## Exercise directions
Please repeat the lines below, exactly and only, from the one that holds "This screenshot has" through the one that holds "Enable the BTC".

## Data provided
Content starts

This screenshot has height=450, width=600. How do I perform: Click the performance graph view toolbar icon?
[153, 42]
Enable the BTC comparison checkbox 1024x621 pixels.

Content ends
Content starts

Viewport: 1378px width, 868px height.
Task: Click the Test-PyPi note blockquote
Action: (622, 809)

Content ends

## Task solution
This screenshot has height=450, width=600. How do I perform: Click the performance graph view toolbar icon?
[153, 42]
Enable the BTC comparison checkbox 1024x621 pixels.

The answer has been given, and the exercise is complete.